The situation is changing as the U.S. economy has started to show signs of recovery. The investors and retirees that had turned to fixed annuities have started turning away from them. Sales of fixed annuities fell by 20% in the third quarter of 2009. While various surveys show that roughly 15 to 25 percent of corporations offer annuities to workers who are retiring, a 2009 study reported that just one percent of workers actually opted for the annuity plans.
The industry has been trying to address other concerns that investors have. For the concern about the underutilization of the investment during the life time, a minimum period guaranteed payment scheme to beneficiaries was introduced. For concerns over inflation, annuities with payments pegged to the consumer price index were introduced. Every time investors had an objection, such as the need for several payments at one time, a lump sum in an emergency or concern about rising interest rates, the industry created a rider to add to policies to satisfy their concern.
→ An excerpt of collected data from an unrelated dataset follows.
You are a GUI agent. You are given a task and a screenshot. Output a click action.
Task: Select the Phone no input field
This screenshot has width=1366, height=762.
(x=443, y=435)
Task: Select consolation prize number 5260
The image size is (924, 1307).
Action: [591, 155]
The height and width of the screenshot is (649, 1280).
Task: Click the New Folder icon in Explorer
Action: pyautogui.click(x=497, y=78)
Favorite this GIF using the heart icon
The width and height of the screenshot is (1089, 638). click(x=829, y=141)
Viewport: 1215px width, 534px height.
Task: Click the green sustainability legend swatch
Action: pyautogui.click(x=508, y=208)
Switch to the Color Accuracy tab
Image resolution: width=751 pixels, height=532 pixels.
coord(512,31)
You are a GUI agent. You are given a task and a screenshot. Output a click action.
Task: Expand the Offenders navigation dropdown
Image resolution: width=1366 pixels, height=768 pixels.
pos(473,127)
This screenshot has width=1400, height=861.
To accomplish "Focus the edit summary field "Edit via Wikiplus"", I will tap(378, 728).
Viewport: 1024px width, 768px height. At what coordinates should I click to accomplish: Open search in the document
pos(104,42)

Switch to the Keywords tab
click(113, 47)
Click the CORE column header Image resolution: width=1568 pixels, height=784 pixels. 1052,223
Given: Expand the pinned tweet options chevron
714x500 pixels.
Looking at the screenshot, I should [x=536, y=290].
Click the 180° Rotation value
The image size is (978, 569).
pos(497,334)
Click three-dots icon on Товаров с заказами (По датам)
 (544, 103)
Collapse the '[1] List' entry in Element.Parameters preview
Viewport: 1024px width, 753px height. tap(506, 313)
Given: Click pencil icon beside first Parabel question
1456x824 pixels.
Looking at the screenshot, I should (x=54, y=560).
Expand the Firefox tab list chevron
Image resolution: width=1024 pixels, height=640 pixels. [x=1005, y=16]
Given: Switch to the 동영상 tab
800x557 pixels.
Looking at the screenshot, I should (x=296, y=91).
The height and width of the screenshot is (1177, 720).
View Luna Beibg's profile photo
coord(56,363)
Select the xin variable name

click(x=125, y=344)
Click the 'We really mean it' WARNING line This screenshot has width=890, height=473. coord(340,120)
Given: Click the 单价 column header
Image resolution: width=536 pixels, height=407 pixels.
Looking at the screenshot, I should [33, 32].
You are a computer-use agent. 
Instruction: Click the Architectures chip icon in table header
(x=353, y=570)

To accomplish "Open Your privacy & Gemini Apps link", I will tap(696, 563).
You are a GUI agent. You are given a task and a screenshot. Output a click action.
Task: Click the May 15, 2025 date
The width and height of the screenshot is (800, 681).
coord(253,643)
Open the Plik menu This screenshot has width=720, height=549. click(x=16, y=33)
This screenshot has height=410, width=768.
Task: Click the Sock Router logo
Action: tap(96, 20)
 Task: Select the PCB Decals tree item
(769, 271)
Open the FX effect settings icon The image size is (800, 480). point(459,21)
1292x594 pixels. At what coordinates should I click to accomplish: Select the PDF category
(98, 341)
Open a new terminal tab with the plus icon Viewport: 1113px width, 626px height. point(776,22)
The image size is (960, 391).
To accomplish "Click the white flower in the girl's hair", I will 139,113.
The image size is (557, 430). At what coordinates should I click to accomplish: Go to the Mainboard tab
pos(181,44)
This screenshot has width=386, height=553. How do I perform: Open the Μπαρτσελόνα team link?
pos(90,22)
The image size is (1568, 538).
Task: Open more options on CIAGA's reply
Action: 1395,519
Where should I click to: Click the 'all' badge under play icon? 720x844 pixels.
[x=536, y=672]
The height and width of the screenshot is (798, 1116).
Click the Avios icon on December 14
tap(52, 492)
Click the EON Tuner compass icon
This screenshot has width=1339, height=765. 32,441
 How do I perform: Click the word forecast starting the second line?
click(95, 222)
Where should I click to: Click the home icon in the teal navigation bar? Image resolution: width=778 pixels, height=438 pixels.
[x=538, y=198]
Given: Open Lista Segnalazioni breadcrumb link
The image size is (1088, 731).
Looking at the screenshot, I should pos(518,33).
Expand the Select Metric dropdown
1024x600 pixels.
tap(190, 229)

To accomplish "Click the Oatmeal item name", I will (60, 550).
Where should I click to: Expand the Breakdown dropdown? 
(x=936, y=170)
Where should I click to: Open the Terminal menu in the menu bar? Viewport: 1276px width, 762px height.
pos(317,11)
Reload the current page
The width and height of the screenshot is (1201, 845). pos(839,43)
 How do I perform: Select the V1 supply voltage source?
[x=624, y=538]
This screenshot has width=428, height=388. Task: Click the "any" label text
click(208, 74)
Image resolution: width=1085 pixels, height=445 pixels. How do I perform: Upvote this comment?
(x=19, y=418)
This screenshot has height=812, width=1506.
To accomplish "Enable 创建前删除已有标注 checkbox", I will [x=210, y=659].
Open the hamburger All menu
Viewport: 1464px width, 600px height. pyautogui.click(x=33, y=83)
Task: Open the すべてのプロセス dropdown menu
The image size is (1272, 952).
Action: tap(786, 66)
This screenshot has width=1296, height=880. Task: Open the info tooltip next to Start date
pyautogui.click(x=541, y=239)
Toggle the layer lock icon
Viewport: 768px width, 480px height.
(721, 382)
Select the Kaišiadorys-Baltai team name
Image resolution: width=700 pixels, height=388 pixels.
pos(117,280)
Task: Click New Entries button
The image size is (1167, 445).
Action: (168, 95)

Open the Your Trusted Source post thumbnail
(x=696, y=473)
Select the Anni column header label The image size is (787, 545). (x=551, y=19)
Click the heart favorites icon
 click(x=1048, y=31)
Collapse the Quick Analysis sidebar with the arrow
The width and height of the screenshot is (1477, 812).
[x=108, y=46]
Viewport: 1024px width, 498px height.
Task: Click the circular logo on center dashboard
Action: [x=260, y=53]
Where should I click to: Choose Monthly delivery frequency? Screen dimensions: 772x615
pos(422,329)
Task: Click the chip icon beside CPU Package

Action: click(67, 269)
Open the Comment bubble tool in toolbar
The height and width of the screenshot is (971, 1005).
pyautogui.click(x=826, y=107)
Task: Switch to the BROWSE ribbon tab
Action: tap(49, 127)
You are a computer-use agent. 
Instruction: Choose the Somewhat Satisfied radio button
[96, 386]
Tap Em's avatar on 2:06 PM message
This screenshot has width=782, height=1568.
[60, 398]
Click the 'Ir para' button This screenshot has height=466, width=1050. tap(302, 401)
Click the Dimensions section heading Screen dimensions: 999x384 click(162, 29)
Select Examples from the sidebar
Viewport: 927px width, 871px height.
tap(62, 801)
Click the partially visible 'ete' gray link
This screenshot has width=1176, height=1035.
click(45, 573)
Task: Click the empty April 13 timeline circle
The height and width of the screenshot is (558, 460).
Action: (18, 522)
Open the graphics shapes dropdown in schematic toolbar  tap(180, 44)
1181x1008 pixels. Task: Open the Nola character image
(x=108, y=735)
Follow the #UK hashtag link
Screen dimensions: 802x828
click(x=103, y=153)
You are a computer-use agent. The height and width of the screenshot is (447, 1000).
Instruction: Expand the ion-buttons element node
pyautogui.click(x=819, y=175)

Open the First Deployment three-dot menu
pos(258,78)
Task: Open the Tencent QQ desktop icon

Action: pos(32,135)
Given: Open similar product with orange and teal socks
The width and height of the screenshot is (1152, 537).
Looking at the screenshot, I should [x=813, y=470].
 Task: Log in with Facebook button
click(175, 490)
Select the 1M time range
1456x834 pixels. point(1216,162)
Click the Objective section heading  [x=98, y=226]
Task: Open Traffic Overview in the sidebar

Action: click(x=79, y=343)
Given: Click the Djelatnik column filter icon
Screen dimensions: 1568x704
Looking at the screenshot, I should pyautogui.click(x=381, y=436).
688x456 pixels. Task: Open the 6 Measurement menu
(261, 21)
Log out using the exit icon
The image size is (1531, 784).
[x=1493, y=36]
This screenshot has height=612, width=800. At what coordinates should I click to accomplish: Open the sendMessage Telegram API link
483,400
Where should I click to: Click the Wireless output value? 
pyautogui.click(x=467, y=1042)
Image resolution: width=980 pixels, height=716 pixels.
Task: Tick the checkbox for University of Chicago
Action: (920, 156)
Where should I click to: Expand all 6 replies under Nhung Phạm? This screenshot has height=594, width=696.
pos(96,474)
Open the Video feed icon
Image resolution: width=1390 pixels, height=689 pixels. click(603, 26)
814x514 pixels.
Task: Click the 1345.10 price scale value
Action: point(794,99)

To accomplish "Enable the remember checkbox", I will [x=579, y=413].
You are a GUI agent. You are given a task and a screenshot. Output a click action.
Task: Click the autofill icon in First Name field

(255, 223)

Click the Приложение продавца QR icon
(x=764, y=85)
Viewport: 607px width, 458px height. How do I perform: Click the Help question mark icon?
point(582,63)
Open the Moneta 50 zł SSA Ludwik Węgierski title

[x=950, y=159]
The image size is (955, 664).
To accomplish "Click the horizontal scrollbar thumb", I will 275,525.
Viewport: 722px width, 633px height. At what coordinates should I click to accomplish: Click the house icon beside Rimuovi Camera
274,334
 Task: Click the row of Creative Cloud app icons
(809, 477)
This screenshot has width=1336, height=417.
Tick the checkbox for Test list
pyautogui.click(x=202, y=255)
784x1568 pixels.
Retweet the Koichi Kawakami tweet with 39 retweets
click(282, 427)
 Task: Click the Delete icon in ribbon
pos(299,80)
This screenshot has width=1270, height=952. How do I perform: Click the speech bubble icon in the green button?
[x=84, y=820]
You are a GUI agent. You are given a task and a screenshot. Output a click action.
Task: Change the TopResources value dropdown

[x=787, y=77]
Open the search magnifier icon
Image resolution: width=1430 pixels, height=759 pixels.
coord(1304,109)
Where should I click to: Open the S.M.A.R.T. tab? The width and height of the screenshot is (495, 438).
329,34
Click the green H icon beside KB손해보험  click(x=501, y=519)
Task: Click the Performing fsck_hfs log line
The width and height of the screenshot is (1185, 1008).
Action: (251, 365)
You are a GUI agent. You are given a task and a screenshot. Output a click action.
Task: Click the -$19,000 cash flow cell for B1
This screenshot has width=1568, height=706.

The government is also supportive of growth of this segment. It has provided incentives like 50% waiver of taxes on the first USD 10,000 in annuity payouts each year. In future, the government may also provide an annual update of the estimated income the savings can generate.
Given the state of the market, it is a little early to tell if these efforts will encourage investors to again start investing in annuity products. However, the fate of annuities until now has been a reliable indicator of the state of the U.S. economy in general and the confidence level of investors in particular.